#### WORK TO BE COMPLETED:
Whenever a line below mentions the word "each", that line should be copied.

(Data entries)
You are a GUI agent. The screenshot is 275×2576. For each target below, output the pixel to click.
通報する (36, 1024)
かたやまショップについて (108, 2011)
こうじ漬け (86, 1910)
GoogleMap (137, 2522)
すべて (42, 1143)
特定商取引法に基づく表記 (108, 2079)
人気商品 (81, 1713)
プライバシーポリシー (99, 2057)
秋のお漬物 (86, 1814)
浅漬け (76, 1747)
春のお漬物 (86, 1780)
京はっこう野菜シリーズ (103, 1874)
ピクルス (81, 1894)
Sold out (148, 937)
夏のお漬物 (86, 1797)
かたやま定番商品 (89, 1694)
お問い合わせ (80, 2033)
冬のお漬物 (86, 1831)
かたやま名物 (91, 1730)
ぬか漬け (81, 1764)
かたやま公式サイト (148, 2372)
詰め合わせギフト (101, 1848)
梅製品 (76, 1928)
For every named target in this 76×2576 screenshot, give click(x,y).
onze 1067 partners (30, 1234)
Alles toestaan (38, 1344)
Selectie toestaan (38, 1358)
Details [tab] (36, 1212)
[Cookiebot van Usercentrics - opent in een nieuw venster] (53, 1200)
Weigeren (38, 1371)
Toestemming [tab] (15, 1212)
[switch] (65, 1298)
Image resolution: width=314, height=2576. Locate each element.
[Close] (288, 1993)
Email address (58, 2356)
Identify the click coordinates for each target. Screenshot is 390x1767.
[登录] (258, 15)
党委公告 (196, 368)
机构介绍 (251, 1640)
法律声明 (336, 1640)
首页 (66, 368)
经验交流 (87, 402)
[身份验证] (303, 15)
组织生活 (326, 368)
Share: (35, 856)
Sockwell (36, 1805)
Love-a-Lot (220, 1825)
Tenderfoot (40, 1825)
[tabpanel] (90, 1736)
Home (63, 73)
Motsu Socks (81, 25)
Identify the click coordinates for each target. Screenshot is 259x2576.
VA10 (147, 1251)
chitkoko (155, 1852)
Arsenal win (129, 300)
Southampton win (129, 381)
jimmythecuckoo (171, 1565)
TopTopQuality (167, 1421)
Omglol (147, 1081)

#### WORKED SOLUTION:
You are a GUI agent. The screenshot is 275×2576. For each target below, output the pixel to click.
Image resolution: width=314, height=2576. Locate each element.
Identify the click coordinates for each target. Screenshot is 390x1767.
Identify the click coordinates for each target. Screenshot is 259x2576.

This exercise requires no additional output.